Breadcrumbs

02 August 2024

Interim results at 30 June 2024

Decrease in cement (-8.0%) and ready-mix concrete volumes (-8.8%): among the reasons, the still weak demand in Central Europe and increased rainfall in Italy and the United States

Positive contribution from selling prices, thanks to ameliorations at the start to the year

Consolidated net sales at €2,054 million (-4.5%) and Ebitda at €553 million (-3.9%).

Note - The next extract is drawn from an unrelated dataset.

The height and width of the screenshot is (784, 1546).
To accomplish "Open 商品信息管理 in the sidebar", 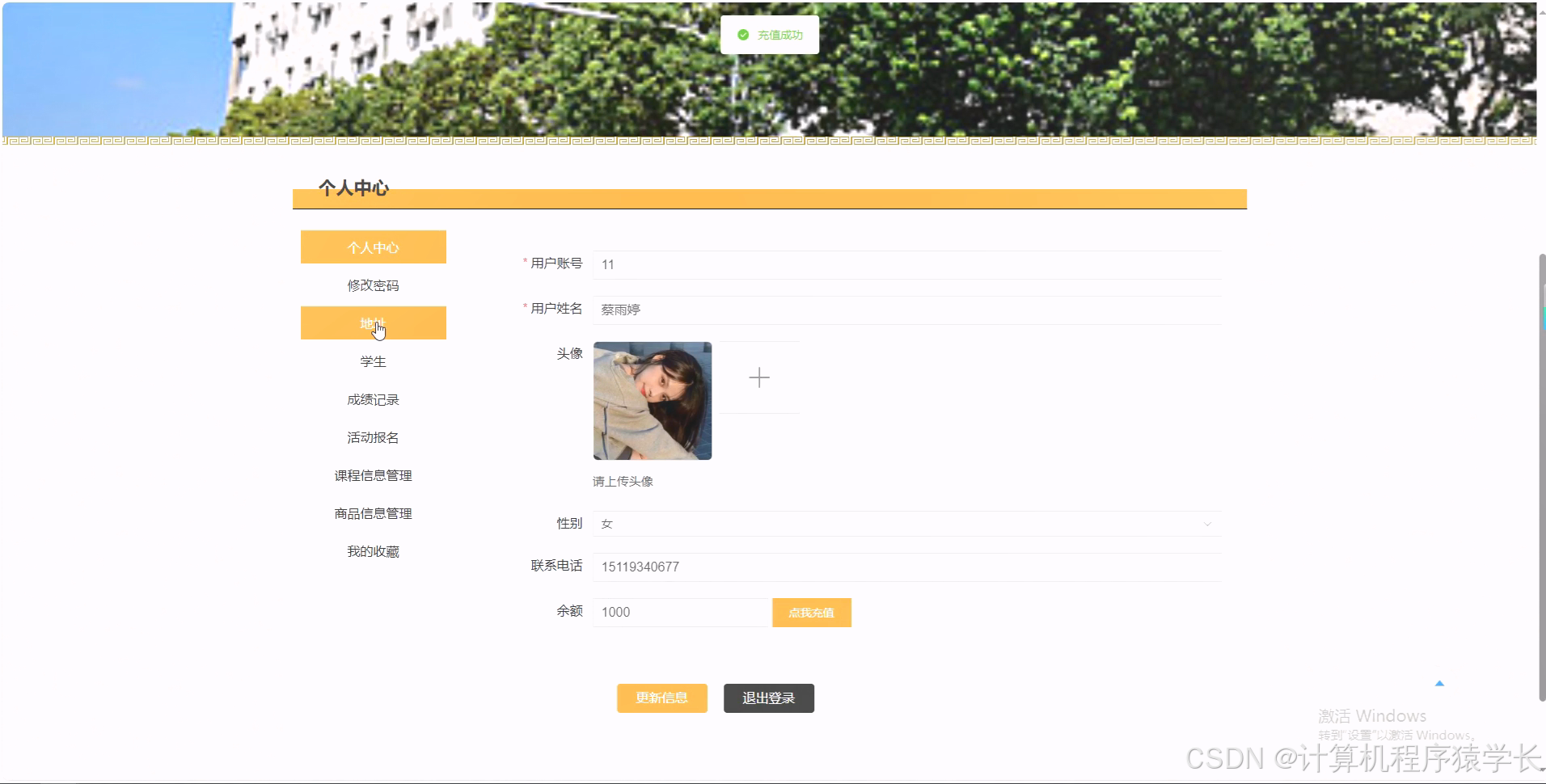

Unfavorable exchange rate effect of €27.0 million on net sales and of €8.5 million on Ebitda

Ebitda to sales margin remains at excellent levels (26.7%), thanks to improving operating results in Italy and the United States and to the favorable variance of the main variable costs in several markets where we operate

Full-year 2024 guidance confirmed: expected recurring EBITDA similar to the record one achieved in 2023

 

Consolidated data   Jan-Jun 2024 Jan-Jun 2023 % 24/23
Cement and clinker sales t/000 12,017 13,057 -8.0%
Ready-mix concrete sales m3/000 4,664 5,116 -8.8%
Net sales €/m 2,054 2,150 -4.5%
Ebitda €/m 553 575 -3.9%
Ebitda recurring €/m 548 572   -4.1%
Consolidated net profit €/m 422  431 -2.2%
         
    Jun 24 Dec 23 Change
Positive net financial position €/m 898 798 100

 

The Board of Directors of Buzzi SpA has met today to examine the interim financial report as at 30 June 2024.

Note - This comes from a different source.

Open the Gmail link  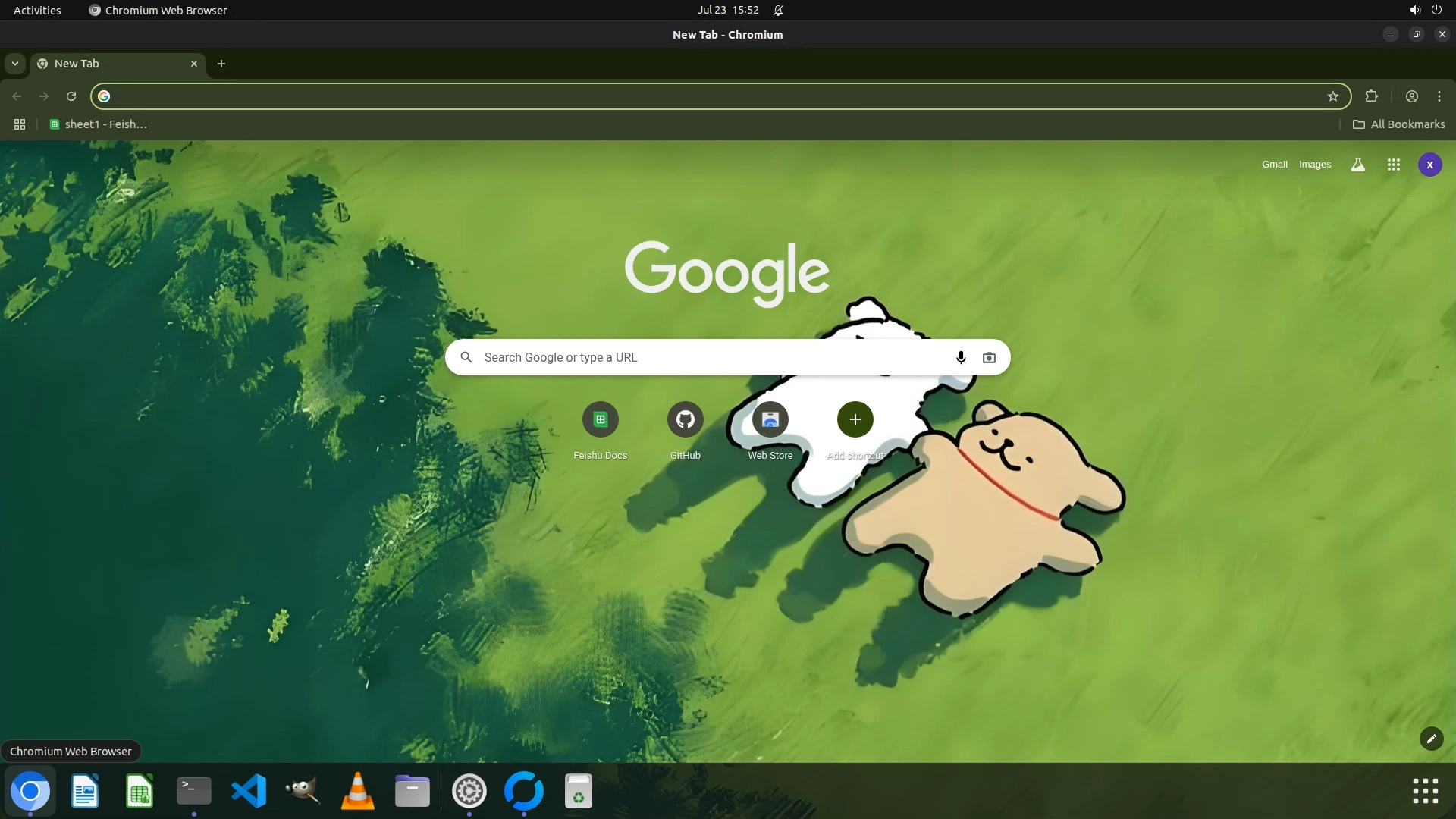(x=1274, y=165)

In the spring, global economic activity continued to show signs of improvement, still driven by the strong dynamics of services, alongside a progressively recovering manufacturing sector. However, the decline in savings in major advanced economies and weak domestic demand in China continue to limit economic growth prospects. In the more developed countries, the labor market is gradually cooling down and the increase in nominal wages was more moderate, thus providing less support for disposable income accumulation. Consumer spending globally remained subdued, while international trade, after modest growth in the first quarter, showed a livelier development starting from April. The price of crude oil was quite volatile, with quotes falling in the April-May period, then rising again following the extension of voluntary production cuts by OPEC+ countries until 2025. The price of natural gas in Europe, on the other hand, started to rise again despite high inventory levels. In this context, the latest OECD projections forecast global GDP growth of 3.1% for 2024. Downside risks to economic activity and trade remain, linked to potential escalations in international tensions, particularly in the Middle East.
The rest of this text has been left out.